Andere Ernährungsformen, wie Kastanienschweine oder freilaufende Waldschweine, sind in Österreich eher unüblich und daher sehr selten. Hat man den richtigen Schlögel gefunden, muss er zuerst gepökelt werden, also mit reichlich Salz für Geschmack und Haltbarkeit versehen. Entweder ruht das Fleisch dabei mehrere Tage in einer Salz- und Gewürzlake, oder das Salz wird mit Lakespritzen direkt eingebracht. Die Salzlake wandert dabei idealerweise über die Äderchen im Fleisch, eine gleichmäßige Verteilung ist Voraussetzung für den späteren Genuss. Danach erhalten die meisten Kandidaten eine mehr oder weniger sanfte Räucherung, die traditionell über Buchenholz erfolgt. Schließlich wird der Schinken bei relativ niedriger Temperatur langsam durchgegart, denn ein schnelles, heißes Kochen würde Aroma und Sa igkeit beeinträchtigen. Dass der klassische Beinschinken aus einem einzigen Stück besteht, versteht sich von selbst, doch auch wenn der Schinken in Formen zusammengesetzt wird, darf außer Fleisch, Salz und Würzung nichts zugegeben werden.
Große Vielfalt
Trotz dieser strengen Vorgaben hat die heimische Schinkenlandschaft eine kreative Vielfalt entwickelt, die sich appetitanregend in den Vitrinen aneinanderschmiegt. Vom ganzen eleganten Stück mit Knochen, das edel im Schinkenspanner lockt, über handlichere Teile wie Press- und Saunaschinken bis hin zum kleinteiligen Toastschinken reicht die Palette, die sich auch noch in Würze und Räucherintensität voneinander abhebt.

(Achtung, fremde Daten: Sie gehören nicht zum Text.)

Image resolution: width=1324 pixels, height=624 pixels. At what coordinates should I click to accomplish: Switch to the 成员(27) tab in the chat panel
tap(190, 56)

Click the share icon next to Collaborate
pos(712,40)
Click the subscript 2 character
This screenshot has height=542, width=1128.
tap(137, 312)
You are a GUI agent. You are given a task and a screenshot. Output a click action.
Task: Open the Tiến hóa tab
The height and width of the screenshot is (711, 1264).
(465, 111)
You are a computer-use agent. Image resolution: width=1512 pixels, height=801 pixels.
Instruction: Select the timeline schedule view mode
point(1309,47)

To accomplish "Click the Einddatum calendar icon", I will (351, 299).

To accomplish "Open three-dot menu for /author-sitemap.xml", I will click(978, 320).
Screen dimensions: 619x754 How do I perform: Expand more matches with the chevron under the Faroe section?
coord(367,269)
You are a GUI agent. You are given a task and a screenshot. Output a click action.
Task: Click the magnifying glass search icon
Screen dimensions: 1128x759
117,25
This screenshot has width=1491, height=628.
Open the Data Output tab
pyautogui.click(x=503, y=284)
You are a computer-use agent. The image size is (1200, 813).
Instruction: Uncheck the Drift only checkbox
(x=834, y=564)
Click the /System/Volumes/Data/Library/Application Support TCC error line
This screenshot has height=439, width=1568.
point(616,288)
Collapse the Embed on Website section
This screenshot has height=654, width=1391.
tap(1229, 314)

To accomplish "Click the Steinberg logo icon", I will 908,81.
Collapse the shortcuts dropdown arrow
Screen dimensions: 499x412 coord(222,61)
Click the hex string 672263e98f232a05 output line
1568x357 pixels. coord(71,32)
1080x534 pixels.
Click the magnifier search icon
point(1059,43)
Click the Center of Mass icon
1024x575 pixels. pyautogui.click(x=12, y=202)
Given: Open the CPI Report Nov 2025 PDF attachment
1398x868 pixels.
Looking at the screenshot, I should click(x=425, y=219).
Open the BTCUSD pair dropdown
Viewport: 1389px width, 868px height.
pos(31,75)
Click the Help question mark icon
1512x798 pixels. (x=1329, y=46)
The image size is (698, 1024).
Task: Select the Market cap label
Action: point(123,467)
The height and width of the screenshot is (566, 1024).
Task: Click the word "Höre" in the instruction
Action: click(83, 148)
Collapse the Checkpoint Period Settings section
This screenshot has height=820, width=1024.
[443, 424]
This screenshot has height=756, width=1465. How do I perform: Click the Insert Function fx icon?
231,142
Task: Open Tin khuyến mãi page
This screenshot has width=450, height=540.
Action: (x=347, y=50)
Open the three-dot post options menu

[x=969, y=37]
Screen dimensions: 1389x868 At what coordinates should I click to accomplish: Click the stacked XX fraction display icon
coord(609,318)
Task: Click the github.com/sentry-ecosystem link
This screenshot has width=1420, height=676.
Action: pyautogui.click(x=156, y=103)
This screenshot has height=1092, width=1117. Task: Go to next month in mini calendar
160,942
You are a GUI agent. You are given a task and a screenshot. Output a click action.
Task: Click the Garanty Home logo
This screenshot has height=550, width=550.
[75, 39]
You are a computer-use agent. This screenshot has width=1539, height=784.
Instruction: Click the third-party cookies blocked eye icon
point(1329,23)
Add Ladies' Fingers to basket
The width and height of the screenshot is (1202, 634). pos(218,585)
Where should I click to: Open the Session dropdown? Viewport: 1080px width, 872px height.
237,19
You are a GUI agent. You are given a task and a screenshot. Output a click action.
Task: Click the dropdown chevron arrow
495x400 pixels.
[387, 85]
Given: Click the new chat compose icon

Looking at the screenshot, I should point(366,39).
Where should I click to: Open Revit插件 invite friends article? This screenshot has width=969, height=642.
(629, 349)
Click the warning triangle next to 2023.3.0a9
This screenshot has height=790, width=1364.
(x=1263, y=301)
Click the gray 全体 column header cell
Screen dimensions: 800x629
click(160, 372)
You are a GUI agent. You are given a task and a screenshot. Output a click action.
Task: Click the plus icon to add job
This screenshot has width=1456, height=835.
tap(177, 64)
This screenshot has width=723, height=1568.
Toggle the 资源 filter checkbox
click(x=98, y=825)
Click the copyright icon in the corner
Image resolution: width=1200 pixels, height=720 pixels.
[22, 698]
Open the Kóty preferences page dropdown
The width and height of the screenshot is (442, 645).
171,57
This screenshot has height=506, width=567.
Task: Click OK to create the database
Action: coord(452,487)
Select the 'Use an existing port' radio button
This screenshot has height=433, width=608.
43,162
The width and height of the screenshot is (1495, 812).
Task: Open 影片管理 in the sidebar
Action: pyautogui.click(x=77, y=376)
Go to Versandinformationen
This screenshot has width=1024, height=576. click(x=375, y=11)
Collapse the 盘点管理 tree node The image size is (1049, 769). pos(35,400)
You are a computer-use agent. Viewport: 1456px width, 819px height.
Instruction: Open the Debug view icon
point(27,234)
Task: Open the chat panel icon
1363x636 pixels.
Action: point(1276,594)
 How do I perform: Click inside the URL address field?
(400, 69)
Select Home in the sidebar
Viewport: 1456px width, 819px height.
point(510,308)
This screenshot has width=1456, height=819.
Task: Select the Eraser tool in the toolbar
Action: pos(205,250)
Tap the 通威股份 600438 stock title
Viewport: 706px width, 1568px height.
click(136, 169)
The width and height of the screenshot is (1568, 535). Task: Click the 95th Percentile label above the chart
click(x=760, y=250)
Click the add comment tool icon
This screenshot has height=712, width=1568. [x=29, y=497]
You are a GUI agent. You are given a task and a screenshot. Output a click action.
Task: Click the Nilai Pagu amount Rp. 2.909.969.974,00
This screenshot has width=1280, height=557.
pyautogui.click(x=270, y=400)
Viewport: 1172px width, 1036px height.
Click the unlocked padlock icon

In Sachen Fettgehalt spalten sich die Konsumentenwünsche. Während figur- und gesundheitsbewusste Genießer eher zu Produkten ganz ohne Schwarte greifen, sehen andere den geschmacksgebenden Fettrand beim Schinken als unerlässlich an. Zum Glück ist in der fleischigen Artenvielfalt für jeden etwas dabei, denn ob das weiße Geschmacksglück zum Genuss gehört, entscheidet der Hersteller – ausgenommen beim traditionellen Beinschinken, denn der lässt sich höchstens nach dem Aufschneiden vom Fettrand befreien. Gewürzt wird das edle Stück klassisch mit Pfeffer, Muskat und Knoblauch, doch in der modernen Schinkenwelt sind der geschmacklichen Phantasie des Herstellers kaum Grenzen gesetzt. Trägt ein Schinken ein Gewürz im Namen, findet man dieses meist als Ummantelung außen herum. Seit der Hinwendung zum regionalen Genuss ist die Wahl der Gewürze häufig auch ortstypisch.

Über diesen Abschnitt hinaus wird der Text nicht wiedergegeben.